In normal cells, GTSE1 is phosphorylated at the G2/M transition in a cyclin B1-CDK1dependent manner. During G1, when the levels of cyclin D1 peak, GTSE1 is not phosphorylated. This could be due to a higher affinity between GTSE1 and mitotic cyclins as compared to G1 cyclins or to a higher concentration of mitotic cyclins compared to G1 cyclins. We show that higher levels of cyclin D1 induce GTSE1 phosphorylation during interphase, but we do not rely only on the overexpression of exogenous cyclin D1. In fact, we observe similar effect when we deplete endogenous AMBRA1, resulting in the stabilization of endogenous cyclin D1. As mentioned in the Discussion section, we propose that GTSE1 is phosphorylated by CDK4 and CDK6 particularly in pathological states, such as cancers displaying overexpression of D-type cyclins (i.e., the overexpression appears to overcome the lower afIinity of the cyclin D1-GTSE1 complex). In sum, our study suggests that overexpression of cyclin D1, which is often observed in cancers cells beyond the G1 phase, induces phosphorylation of GTSE1 at all points in the cell cycle displaying high levels of cyclin D1. Please see also response to Reviewer #1. Concerning the experiments involving palbociclib, we limited confounding effects on the cell cycle by treating cells with palbociclib for only 4-6 hours. Under these conditions, there is simply not enough time for the cells to arrest in G1.
It is unclear if GTSE1 drives the G1/S transition. Presumably, this is part of the authors' model and should be tested.

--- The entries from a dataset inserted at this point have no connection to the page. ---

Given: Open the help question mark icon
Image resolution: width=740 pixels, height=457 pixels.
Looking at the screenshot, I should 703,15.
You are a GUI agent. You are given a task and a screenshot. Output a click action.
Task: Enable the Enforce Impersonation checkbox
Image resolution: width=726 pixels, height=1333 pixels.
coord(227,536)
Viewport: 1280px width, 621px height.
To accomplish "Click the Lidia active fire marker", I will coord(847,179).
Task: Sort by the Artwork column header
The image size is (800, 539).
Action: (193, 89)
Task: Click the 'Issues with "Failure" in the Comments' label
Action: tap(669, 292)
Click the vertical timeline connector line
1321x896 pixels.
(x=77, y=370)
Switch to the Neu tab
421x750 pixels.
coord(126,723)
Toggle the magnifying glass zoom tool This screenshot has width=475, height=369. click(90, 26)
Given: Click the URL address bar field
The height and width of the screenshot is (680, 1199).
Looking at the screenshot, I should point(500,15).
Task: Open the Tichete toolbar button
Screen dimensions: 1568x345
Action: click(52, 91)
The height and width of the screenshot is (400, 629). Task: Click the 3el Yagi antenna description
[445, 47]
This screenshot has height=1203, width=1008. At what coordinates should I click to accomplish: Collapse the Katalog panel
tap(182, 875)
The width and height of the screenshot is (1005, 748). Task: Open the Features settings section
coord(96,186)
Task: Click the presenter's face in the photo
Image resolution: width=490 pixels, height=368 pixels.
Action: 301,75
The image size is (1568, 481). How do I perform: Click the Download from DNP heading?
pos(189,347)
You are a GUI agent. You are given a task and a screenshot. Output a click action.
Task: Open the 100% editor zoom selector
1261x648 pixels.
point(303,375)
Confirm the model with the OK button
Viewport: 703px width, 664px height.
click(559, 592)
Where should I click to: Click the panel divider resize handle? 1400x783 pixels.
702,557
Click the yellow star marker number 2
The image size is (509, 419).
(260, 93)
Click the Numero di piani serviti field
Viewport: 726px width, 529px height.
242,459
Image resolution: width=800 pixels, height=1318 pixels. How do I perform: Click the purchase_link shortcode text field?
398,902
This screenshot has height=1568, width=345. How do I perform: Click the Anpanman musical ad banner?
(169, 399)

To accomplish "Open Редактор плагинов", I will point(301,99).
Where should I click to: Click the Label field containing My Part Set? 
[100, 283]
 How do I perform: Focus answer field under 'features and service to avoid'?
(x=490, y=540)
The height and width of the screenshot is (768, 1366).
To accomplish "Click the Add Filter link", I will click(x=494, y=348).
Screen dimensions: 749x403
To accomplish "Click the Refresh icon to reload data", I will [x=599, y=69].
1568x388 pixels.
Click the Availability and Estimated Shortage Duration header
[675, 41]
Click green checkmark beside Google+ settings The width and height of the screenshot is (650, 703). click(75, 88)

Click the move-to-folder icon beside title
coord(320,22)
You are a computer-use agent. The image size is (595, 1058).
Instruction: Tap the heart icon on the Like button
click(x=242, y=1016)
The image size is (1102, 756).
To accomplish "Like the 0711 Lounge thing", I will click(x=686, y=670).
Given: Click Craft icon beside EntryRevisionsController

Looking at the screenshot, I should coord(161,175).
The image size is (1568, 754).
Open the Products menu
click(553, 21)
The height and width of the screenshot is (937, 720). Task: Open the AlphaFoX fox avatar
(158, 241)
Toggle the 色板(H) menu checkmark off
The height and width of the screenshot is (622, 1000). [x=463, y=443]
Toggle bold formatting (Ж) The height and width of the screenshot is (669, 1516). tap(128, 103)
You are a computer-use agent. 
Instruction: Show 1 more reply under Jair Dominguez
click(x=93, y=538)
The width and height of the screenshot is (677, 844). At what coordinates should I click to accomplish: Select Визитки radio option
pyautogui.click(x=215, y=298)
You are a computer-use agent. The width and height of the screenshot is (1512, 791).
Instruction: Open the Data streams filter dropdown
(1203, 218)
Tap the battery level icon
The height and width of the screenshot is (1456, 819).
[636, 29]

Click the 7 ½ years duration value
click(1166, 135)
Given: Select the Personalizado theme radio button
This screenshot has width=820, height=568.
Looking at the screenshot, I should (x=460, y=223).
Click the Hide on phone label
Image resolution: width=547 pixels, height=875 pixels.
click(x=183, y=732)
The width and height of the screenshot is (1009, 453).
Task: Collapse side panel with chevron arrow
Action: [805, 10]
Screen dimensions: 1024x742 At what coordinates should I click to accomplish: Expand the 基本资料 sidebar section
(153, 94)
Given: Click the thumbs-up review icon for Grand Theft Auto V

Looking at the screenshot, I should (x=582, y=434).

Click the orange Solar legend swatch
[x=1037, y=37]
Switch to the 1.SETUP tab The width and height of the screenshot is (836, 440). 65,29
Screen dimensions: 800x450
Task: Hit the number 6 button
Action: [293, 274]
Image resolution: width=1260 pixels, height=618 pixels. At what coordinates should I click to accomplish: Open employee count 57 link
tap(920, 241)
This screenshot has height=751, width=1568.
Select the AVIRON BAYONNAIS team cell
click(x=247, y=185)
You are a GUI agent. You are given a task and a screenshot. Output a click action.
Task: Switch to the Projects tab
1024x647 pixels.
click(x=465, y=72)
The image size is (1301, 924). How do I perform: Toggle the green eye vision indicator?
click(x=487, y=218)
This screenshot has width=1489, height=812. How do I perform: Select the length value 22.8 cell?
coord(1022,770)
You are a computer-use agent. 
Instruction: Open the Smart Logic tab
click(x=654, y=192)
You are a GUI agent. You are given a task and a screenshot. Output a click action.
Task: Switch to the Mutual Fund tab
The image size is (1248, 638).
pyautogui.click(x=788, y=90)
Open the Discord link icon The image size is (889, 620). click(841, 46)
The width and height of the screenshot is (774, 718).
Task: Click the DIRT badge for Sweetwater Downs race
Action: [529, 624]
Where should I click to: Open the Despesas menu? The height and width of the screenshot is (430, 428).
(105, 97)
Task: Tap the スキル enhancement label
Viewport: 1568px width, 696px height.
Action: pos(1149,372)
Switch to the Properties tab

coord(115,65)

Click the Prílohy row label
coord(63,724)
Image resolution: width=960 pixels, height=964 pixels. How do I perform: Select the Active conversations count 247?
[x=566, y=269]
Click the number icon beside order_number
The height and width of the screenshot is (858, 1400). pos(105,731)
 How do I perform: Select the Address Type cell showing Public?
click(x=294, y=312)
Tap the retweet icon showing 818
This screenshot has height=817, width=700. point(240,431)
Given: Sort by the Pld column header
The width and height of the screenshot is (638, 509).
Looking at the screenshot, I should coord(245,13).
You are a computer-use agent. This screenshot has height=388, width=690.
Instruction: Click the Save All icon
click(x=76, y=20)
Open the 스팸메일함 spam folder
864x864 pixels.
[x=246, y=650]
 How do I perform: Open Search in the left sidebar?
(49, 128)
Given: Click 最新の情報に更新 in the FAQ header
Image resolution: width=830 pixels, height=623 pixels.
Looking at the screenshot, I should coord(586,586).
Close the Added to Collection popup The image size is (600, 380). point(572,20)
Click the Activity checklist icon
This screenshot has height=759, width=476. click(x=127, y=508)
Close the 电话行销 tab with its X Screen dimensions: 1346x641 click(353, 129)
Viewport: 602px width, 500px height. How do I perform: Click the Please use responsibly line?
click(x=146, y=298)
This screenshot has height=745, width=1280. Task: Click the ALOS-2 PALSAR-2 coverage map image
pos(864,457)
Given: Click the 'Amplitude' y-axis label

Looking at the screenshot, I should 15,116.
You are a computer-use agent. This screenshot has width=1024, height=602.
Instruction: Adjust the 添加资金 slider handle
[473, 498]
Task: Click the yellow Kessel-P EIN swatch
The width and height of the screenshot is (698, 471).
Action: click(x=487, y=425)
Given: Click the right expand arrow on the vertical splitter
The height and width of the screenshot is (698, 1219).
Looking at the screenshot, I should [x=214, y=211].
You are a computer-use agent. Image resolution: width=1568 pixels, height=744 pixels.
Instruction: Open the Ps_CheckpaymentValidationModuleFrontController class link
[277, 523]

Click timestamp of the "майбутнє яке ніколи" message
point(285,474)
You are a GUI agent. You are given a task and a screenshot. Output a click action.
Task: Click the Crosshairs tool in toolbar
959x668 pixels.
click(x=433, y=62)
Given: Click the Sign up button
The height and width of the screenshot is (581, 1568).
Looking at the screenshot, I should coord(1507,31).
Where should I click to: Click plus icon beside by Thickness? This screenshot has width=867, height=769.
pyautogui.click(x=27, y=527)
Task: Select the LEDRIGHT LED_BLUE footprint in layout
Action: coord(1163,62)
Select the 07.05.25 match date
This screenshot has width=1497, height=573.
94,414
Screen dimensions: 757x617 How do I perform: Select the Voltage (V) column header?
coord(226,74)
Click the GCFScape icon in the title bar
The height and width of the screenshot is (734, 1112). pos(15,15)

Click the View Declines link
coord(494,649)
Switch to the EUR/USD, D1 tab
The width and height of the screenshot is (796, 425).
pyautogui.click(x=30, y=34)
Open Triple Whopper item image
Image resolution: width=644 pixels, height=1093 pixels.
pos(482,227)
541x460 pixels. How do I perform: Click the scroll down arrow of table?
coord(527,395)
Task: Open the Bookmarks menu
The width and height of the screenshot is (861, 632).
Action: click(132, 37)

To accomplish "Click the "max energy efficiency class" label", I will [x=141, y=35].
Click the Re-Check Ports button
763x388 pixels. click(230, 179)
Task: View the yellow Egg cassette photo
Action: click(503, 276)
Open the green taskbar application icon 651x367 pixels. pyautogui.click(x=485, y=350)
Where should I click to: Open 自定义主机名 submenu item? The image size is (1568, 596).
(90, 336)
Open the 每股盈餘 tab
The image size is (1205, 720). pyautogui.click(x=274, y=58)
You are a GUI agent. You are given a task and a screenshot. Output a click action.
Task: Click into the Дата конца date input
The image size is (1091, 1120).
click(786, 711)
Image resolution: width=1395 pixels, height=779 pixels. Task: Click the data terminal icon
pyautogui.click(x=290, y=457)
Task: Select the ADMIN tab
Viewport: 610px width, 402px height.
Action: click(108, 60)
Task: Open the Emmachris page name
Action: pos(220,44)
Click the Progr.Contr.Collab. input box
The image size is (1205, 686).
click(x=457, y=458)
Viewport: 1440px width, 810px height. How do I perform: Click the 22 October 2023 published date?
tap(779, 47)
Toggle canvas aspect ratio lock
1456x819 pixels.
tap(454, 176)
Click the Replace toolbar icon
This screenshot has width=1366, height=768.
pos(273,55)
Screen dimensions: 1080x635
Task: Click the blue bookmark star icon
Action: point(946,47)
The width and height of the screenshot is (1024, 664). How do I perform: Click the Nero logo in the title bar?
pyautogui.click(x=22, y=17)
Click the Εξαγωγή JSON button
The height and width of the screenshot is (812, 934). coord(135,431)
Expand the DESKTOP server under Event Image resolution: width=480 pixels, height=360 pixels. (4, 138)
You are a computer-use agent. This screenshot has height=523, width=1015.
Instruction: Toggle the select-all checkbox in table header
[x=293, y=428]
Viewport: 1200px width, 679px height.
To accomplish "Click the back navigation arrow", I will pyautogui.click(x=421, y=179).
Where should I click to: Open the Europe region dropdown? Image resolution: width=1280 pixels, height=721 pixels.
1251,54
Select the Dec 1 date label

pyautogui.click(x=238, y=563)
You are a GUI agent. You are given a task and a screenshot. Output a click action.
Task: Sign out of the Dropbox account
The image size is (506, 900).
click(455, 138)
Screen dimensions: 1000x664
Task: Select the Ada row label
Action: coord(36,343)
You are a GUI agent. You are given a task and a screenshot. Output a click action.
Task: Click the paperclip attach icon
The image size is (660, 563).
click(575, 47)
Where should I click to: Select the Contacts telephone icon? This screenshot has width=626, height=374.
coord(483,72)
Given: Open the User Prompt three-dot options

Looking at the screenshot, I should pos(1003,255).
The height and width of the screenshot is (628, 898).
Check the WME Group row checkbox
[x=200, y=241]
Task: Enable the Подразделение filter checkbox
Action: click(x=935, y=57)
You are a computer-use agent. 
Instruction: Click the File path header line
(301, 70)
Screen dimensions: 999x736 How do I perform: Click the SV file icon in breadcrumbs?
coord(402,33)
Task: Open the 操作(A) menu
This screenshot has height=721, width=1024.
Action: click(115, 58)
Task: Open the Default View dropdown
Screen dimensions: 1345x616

We are not claiming that GTSE1 drives the G1/S transition. GTSE1 is known to promote cell proliferation, but how it performs this task is not well understood. Our experiments indicate that, when overexpressed, cyclin D1 promotes GTSE1 phosphorylation and its consequent stabilization. In agreement with the literature, we show that higher levels of GTSE1 promote cell proliferation. To measure cell cycle distribution upon expressing various forms of GTSE1, we will now perform FACS analyses and include them in the new version.
The proliferation assays need to be more quantitative. Figure 4B should be plotted on a log scale so that the slope can be used to infer the proliferation rate of an exponentially increasing population of cells. Figure 4c should be done with more replicates and error analysis since the effects shown in the lower right-hand panel are modest.
In Figure 4B, we plotted data in a linear scale as done in the past (Donato et al. Nature Cell Biol. 2017, PMC5376241) to better represent the changes in total cell number overtime. The experiments in Figure 4C were performed in triplicate. Error analysis was not included for simplicity, given the complexity of the data. We will include the other two sets of experiments in the revised version. While the effects shown in the lower right-hand panel of Figure 4C are modest, they demonstrate the same trend as those observed in the AMBRA KO cells (Figure 4C and Simoneschi et al., Nature 2021, PMC8875297). It's important to note that this effect is achieved through the stable expression of a single phosphomimicking protein, whereas AMBRA KO cells exhibit changes in numerous cell cycle regulators.
We appreciate the constructive comments and suggestions made by the reviewers, and we believe that the resulting additions and changes will improve the clarity and message of our study.